── Exercise inputs
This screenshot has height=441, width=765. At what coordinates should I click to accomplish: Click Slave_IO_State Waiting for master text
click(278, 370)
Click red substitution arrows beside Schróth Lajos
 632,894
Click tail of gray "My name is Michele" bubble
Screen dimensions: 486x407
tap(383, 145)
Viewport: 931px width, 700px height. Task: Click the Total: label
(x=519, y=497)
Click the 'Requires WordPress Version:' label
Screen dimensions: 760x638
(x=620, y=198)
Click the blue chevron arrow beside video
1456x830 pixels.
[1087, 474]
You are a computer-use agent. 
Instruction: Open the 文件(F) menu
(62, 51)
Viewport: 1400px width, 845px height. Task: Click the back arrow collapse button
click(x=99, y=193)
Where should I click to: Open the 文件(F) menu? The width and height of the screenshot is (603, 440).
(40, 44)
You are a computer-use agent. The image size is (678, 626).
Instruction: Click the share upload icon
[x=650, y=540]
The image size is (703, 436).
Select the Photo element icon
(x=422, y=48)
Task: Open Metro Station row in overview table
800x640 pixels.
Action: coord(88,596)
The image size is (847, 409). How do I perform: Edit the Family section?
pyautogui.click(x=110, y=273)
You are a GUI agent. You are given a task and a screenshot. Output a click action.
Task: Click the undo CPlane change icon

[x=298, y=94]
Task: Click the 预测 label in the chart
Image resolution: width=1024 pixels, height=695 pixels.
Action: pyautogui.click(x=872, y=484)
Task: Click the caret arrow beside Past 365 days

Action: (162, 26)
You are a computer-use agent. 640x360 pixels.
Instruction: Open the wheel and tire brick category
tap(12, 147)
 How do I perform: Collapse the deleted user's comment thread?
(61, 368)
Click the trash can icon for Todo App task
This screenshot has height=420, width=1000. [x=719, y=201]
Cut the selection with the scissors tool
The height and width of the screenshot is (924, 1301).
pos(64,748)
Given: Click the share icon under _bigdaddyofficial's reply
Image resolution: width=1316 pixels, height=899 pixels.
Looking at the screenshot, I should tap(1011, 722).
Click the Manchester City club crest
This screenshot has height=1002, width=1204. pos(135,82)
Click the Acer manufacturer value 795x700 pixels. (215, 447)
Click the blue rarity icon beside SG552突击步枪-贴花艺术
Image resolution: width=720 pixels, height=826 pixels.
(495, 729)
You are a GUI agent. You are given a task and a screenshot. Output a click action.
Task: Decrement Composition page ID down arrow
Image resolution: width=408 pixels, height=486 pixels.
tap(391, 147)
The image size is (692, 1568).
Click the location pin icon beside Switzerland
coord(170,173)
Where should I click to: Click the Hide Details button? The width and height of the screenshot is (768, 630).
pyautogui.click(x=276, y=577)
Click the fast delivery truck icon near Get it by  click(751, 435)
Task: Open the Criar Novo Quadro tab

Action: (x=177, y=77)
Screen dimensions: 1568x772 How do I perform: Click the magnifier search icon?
────
### [Problem statement]
Reproduce exactly every line that sits between the start of the entries and the line bearing "Click the 'Requires WordPress Version:' label", counting both of those lines.

### [Solution for this problem]
This screenshot has height=441, width=765. At what coordinates should I click to accomplish: Click Slave_IO_State Waiting for master text
click(278, 370)
Click red substitution arrows beside Schróth Lajos
 632,894
Click tail of gray "My name is Michele" bubble
Screen dimensions: 486x407
tap(383, 145)
Viewport: 931px width, 700px height. Task: Click the Total: label
(x=519, y=497)
Click the 'Requires WordPress Version:' label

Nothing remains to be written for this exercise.